▶ [Extrait]:
- - - -

L’Asie du Sud-Est suscite un intérêt croissant des investisseurs étrangers, comme en témoigne le niveau record des IDE entrants dans l’ASEAN en 2017, avec 134 Mds USD (+11%), alors que dans le même temps les flux mondiaux reculaient de 23%. Si Singapour concentre 60% du stock d’IDE dans l’ASEAN et perçoit près de la moitié des flux entrants en 2017 (62 Mds USD), la croissance des flux est à mettre à l’actif de la reprise des investissements en Indonésie, de l’internationalisation des multinationales chinoises et du développement des investissements intra-ASEAN, alimentés notamment pas les entreprises thaïlandaises. Moteurs dans le développement des pays de l’ASEAN, les investissements étrangers illustrent la place centrale de la région dans la chaîne mondiale de production. Les investissements à l’étranger des pays de l’ASEAN restent limités et sont principalement le fait de la cité-Etat, qui concentre deux tiers du stock d’IDE sortants (841M USD).

- - - -

▶ [Données fournies]:
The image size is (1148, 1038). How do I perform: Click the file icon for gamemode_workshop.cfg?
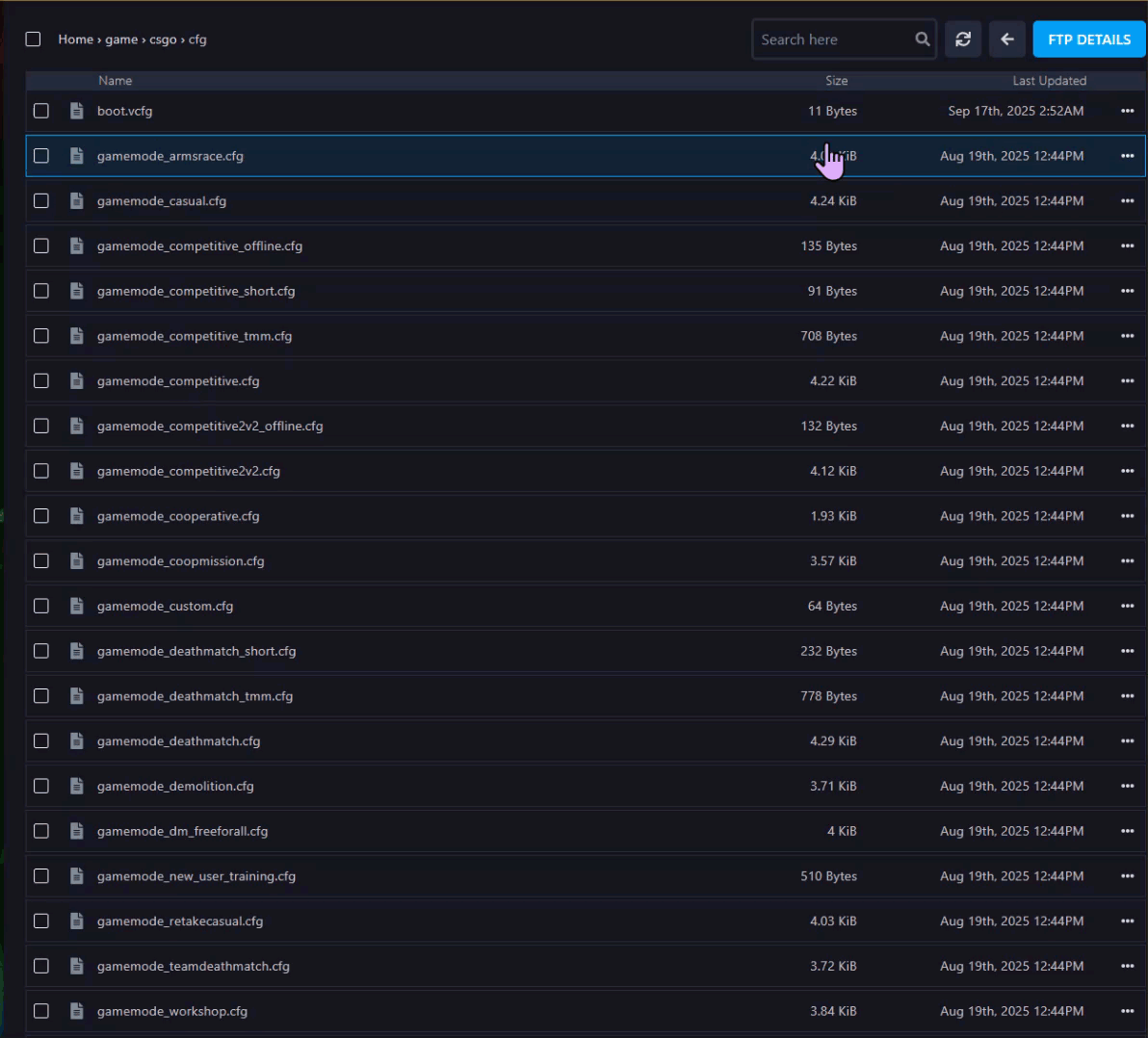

- - - -

▶ [Consignes]:
1. Répondez aux questions suivantes d'après l'extrait sur les IDE dans l'ASEAN.
(a) Quel montant d'IDE entrants l'ASEAN a-t-elle atteint en 2017 ?
(b) De quel pourcentage les flux mondiaux d'IDE ont-ils reculé dans le même temps ?
(c) Quelle part du stock d'IDE sortants de l'ASEAN la cité-État concentre-t-elle ?
2. Reprenez l'extrait sur les IDE dans l'ASEAN après sa dernière phrase et prolongez-le de quelques phrases.

▶ [Réponses attendues]:
1.
(a) 134 Mds USD, soit une hausse de 11 %.
(b) 23 %.
(c) Deux tiers.

2.
1. L’ASEAN gagne en attractivité aux yeux des investisseurs étrangers, attirés par les opportunités d’investissement dans la plupart de ses pays membres

D’après la CNUCED[1], l’ASEAN n’a jamais été aussi attractive pour les investisseurs étrangers qu’en 2017, avec un montant record de 134 Mds USD d’IDE entrants, en hausse de 11% par rapport à 2016. La région s’affirme comme une zone privilégiée des investisseurs, captant plus de 9% des IDE mondiaux, alors qu’elle n’en recevait que 6,5% en 2016. A rebours des fluctuations des flux d’IDE mondiaux, en nette baisse en 2017, l’ASEAN continue d’attirer les capitaux étrangers avec constance depuis 6 ans. Depuis 2012, elle capte en moyenne 122 Mds USD d’IDE chaque année, soit quasiment le même montant que les IDE entrants en Chine (136 Mds USD en 2017).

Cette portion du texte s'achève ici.